Vieira também criticou fortemente Katz por
distorcer as posições do Brasil para "tirar proveito em política
doméstica" e destacou que o real problema reside no massacre em Gaza —
onde cerca de 30 mil já foram mortos, em sua maioria crianças e mulheres —,
destacando o crescente isolamento internacional do governo Netanyahu frente às
"deliberações em andamento na Corte Internacional de Justiça".
— É este isolamento que o titular da
Chancelaria israelense tenta esconder. Não entraremos nesse jogo. E não
deixaremos de lutar pela proteção das vidas inocentes em risco — completou
Vieira.
O ministro afirmou, ainda, que o Brasil
responderá diplomaticamente, mas firmemente, a qualquer ataque recebido.

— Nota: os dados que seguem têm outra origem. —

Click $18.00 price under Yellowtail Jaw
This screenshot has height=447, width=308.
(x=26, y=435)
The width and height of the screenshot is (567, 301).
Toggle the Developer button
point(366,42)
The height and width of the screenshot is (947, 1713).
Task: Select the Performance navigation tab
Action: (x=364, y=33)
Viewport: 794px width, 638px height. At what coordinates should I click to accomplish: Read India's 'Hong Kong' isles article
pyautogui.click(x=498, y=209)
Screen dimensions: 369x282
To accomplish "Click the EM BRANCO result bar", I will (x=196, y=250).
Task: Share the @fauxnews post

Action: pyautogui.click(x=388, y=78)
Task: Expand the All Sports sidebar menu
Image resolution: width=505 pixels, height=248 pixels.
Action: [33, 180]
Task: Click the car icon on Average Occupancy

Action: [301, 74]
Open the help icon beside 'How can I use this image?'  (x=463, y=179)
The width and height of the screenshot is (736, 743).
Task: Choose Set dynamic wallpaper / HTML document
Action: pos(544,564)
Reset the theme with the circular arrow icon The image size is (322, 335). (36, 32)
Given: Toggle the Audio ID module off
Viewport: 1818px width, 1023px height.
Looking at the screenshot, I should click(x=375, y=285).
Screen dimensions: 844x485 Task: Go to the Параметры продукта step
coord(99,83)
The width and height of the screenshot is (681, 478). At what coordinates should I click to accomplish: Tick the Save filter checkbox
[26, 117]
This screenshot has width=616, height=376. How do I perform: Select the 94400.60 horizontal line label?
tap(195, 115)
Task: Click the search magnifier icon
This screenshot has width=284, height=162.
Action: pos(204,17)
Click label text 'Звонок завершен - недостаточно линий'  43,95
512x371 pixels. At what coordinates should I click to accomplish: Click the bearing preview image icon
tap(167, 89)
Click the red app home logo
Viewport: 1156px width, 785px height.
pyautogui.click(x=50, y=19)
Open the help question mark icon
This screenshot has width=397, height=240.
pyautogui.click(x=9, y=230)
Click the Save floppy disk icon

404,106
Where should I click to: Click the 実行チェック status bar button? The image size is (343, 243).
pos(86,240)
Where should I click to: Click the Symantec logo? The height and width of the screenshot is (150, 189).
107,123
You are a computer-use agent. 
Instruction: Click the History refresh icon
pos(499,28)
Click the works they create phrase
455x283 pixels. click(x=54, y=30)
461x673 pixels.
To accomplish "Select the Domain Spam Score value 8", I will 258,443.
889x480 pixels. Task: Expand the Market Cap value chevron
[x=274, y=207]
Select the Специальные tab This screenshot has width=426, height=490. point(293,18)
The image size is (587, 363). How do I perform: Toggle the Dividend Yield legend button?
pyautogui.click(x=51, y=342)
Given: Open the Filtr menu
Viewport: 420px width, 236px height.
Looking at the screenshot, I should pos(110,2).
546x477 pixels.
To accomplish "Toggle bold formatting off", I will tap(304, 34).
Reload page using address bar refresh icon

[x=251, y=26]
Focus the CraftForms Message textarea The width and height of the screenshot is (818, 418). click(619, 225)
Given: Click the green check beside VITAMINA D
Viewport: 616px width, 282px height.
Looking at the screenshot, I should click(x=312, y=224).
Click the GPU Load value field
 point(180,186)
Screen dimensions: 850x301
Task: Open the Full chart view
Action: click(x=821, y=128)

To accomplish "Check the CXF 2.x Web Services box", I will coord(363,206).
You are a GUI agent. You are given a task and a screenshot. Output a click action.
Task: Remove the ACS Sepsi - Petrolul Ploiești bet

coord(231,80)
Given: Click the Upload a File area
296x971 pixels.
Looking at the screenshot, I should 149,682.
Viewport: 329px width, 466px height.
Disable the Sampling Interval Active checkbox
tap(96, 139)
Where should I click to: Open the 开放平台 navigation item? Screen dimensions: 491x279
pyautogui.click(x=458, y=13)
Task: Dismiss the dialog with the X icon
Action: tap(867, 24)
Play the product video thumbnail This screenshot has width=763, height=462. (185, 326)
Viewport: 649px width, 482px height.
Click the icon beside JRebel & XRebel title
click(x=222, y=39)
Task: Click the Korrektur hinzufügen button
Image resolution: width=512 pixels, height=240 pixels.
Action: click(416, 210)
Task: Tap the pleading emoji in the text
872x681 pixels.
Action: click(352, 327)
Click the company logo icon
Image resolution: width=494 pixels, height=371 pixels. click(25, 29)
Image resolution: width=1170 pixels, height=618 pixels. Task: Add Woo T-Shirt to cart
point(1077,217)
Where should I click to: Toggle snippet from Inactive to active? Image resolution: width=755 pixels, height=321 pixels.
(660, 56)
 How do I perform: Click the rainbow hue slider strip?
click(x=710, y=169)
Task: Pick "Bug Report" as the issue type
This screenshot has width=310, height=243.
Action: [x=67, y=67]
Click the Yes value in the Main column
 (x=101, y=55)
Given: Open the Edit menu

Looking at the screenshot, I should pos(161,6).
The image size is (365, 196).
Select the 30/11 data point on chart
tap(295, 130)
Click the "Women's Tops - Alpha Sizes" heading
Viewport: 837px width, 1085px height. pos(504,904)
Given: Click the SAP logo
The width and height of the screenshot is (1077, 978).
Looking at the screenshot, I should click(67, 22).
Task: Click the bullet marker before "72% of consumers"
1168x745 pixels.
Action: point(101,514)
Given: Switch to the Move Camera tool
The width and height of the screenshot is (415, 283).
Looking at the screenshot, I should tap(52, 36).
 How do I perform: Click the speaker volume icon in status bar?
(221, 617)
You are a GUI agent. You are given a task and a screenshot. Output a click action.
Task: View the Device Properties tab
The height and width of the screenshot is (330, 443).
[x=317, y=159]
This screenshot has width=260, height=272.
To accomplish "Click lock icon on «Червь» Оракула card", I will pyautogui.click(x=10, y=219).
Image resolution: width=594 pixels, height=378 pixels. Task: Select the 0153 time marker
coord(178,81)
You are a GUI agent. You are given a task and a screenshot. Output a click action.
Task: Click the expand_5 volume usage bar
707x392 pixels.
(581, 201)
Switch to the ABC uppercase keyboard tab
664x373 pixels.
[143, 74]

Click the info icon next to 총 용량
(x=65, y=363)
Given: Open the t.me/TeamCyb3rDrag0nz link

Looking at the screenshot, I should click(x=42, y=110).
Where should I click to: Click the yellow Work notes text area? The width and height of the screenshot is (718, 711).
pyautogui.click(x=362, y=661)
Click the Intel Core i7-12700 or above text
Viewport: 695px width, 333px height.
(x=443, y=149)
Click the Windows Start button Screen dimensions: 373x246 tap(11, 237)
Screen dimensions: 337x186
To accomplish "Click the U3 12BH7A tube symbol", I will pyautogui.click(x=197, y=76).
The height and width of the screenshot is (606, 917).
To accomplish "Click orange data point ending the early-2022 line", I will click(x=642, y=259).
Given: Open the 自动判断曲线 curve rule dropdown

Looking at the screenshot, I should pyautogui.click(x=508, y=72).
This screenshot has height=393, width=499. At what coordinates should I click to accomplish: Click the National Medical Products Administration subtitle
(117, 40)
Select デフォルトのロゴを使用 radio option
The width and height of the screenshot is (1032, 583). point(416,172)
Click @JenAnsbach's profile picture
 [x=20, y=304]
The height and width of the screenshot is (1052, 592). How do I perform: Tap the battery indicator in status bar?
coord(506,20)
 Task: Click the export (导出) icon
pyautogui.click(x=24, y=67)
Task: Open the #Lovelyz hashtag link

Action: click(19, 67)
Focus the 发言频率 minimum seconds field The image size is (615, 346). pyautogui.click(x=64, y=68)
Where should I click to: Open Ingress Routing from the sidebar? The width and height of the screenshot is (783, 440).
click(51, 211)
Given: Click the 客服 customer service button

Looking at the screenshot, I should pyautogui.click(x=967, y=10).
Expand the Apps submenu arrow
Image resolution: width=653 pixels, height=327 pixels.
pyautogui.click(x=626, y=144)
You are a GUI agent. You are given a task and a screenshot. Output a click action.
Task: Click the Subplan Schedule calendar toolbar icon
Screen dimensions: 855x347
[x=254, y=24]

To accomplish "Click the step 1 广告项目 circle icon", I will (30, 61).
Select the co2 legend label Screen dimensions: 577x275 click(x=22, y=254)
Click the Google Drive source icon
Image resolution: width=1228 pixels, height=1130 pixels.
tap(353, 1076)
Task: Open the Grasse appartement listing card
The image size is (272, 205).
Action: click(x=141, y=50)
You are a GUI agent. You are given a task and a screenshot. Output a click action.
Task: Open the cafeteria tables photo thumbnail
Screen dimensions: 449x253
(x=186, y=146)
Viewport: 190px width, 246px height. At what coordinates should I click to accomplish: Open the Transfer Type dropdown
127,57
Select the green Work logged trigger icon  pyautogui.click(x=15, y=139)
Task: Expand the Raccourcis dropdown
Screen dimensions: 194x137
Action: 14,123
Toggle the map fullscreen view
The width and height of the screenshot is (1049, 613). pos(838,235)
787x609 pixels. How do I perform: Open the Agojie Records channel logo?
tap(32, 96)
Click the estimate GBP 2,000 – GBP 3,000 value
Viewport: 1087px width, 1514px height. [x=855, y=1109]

Nesta terça-feira, Katz criticou
veementemente a declaração de Lula, chamando-a de "promíscua" e
"delirante" em uma postagem no X, antigo Twitter. Ele também afirmou
que a comparação era uma "vergonha para o Brasil" e uma afronta aos
judeus brasileiros. Katz reiterou, ainda, que Lula continuará sendo persona non
grata em Israel até que ele se desculpe por seus comentários, uma ação que a
diplomacia brasileira até
agora descartou.
A crise diplomática foi desencadeada pela
declaração de Lula, que também classificou como "genocídio" a guerra
em Gaza, sobre o Holocausto no último domingo. A fala do presidente brasileiro
ocorreu durante uma crítica aos países ricos que suspenderam o financiamento à
agência da Agência da ONU de Assistência aos Refugiados da Palestina no Oriente
Próximo (UNRWA, na sigla em inglês). Como resposta, o governo israelense declarou
Lula persona non grata.
Quando o integrante de um governo estrangeiro
é considerado persona non grata, ele deixa de ser aceito pelo governo do Estado
que o declarou, mas não equivale à expulsão. A definição, entre outros pontos,
também serve para mostrar descontentamento.
Em uma acentuação da crise diplomática, o
embaixador do Brasil em Israel, Frederico Meyer, embarcou nesta terça-feira de
volta ao seu país. Um dia antes, Meyer fora convocado
para uma reunião no Museu do Holocausto, em Jerusalém, para dar explicações
sobre a fala de Lula. Ao lado de Meyer, o chanceler israelense fez uma
declaração à imprensa em hebraico, após o encontro, sem direito a intérprete.
Foi nesta ocasião que o
chanceler foi visto usando um microfone de lapela, um detalhe que mostra
como o governo de Israel se preparou para expor o conteúdo da conversa com o
embaixador do Brasil em Tel Aviv. A quebra de protocolo, com a mudança de
última hora de local da reunião, foi avaliada por diplomatas brasileiros como forma
de constranger o representante do presidente Lula e criar um fato político a
favor do governo de Israel, levando
o governo a pedir a volta de Meyer ao Brasil.
Israel declarou guerra contra o grupo terrorista Hamas e passou a bombardear a Faixa de Gaza após os ataques 7 de outubro, com o objetivo de "aniquilar" o grupo fundamentalista. Em quatro meses de conflito, mais de 29 mil pessoas, a maioria civis, foram mortas no território palestino, segundo o Ministério da Saúde local.